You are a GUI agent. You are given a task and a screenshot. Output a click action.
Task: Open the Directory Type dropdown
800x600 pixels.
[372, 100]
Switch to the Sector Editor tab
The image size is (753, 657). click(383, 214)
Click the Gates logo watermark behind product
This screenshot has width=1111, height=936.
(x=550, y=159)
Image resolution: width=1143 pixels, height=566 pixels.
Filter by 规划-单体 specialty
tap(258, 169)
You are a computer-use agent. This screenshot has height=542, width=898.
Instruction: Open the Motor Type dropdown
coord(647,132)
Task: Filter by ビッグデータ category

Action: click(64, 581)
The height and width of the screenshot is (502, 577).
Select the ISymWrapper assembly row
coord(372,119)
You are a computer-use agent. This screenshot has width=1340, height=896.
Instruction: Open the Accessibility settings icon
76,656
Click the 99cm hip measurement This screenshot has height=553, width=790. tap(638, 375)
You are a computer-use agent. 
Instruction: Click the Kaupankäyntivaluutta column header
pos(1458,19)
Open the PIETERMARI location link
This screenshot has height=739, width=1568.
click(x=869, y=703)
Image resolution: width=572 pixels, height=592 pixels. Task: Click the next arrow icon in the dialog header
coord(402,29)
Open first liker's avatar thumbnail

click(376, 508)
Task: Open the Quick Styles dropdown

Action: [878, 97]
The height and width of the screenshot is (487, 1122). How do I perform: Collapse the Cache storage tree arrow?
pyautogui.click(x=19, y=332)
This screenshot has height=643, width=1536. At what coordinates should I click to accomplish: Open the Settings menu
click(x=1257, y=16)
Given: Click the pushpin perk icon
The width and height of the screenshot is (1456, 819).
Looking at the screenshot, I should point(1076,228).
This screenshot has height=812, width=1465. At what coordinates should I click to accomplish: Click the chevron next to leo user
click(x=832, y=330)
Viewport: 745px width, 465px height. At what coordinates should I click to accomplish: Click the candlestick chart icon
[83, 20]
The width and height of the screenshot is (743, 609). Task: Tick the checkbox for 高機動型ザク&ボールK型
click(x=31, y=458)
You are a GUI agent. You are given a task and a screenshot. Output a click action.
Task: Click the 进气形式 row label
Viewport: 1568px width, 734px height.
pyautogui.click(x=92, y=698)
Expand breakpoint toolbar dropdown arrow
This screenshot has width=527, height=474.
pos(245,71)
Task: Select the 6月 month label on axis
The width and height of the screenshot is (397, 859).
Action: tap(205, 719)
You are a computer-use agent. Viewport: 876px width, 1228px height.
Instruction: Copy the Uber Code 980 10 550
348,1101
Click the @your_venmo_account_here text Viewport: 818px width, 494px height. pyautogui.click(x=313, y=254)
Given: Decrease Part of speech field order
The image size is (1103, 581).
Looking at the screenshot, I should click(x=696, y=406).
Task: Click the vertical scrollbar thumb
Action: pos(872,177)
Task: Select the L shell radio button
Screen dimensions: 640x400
________________
▸ Exercise:
Using the entries above, give back exactly the line containing "Task: Open the Quick Styles dropdown", the line containing "You are a computer-use agent. Viewport: 876px", and every line between them, and nothing else.

▸ Response box:
Task: Open the Quick Styles dropdown

Action: [878, 97]
The height and width of the screenshot is (487, 1122). How do I perform: Collapse the Cache storage tree arrow?
pyautogui.click(x=19, y=332)
This screenshot has height=643, width=1536. At what coordinates should I click to accomplish: Open the Settings menu
click(x=1257, y=16)
Given: Click the pushpin perk icon
The width and height of the screenshot is (1456, 819).
Looking at the screenshot, I should point(1076,228).
This screenshot has height=812, width=1465. At what coordinates should I click to accomplish: Click the chevron next to leo user
click(x=832, y=330)
Viewport: 745px width, 465px height. At what coordinates should I click to accomplish: Click the candlestick chart icon
[83, 20]
The width and height of the screenshot is (743, 609). Task: Tick the checkbox for 高機動型ザク&ボールK型
click(x=31, y=458)
You are a GUI agent. You are given a task and a screenshot. Output a click action.
Task: Click the 进气形式 row label
Viewport: 1568px width, 734px height.
pyautogui.click(x=92, y=698)
Expand breakpoint toolbar dropdown arrow
This screenshot has width=527, height=474.
pos(245,71)
Task: Select the 6月 month label on axis
The width and height of the screenshot is (397, 859).
Action: tap(205, 719)
You are a computer-use agent. Viewport: 876px width, 1228px height.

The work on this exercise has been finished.